Cybersecurity Information Sharing Act Extension Hoped for by CISA Leadership at BHUSA
Cybersecurity Information Sharing Act (CISA) leaders, including Christopher Butera, the active Executive Assistant Director, and Robert Costello, the CIO, have expressed optimism about the reauthorization of the Act before its expiration on September 30, 2025. They shared their insights on the state of America's cybersecurity during Black Hat USA 2025 on August 7.
The Act, adopted and signed by then-President Barack Obama in December 2015, is crucial in promoting information sharing to bolster the nation's cybersecurity defences, given the quick pivots of adversaries in the cybersecurity field. If reauthorized, it will continue to play a significant role in helping government agencies and companies mitigate cyber threats.
CISA is currently working on several initiatives. One of these is the release of IT services to make it easier for users to sign up for their Cyber Hygiene (CyHy) services.
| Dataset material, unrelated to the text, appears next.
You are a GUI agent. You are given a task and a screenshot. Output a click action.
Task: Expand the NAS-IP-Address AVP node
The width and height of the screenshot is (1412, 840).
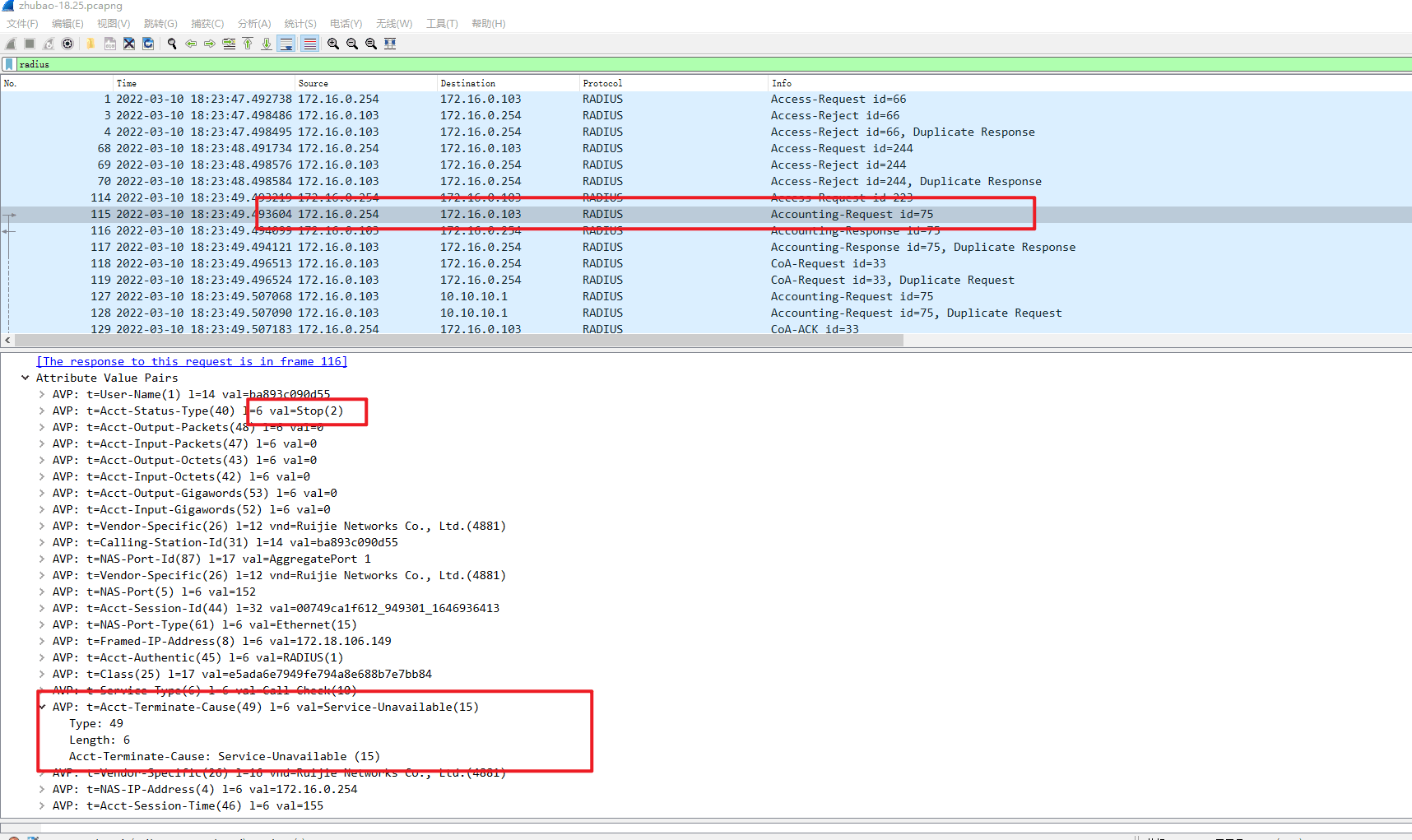42,789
The CyHy service, with over 11,000 users, is a vital tool in strengthening cybersecurity.
In addition, CISA has been actively working on addressing the 'ToolShell' SharePoint vulnerability exploit campaigns. The agency has also been focusing on automation to remediate faster, a key aspect in today's rapidly evolving cyber landscape.
One of the most powerful tools in CISA's arsenal is the Common Vulnerabilities and Exposures (CVE) program. Funding for this program, run by MITRE with CISA's sponsorship, will be maintained by the agency.
Despite recent reports, CISA leaders have dismissed rumours of its demise, stating that the agency is advancing in a new direction. Madhu Gottumukkala, the current Acting Director of CISA, had to cancel her attendance at an event due to a personal matter. Nicholas Andersen is set to take over as the new Executive Assistant Director for Cybersecurity from September 2, 2025.
CISA has also unveiled a new malware and forensic analysis platform named Thorium. This platform is expected to further enhance CISA's capabilities in detecting and responding to cyber threats.
Cynthia Kaiser, SVP at Halcyon, strongly believes that the Cybersecurity Information Sharing Act should be renewed. She emphasised the importance of this Act in fostering a collaborative approach to cybersecurity, enabling organisations to share information and work together to combat cyber threats more effectively.
As CISA continues its efforts to strengthen America's cybersecurity, it has also received a boost with the release of $100m in state and local cyber grant funding. This funding, which CISA calls a "really important tool", will help further bolster the nation's cyber defences.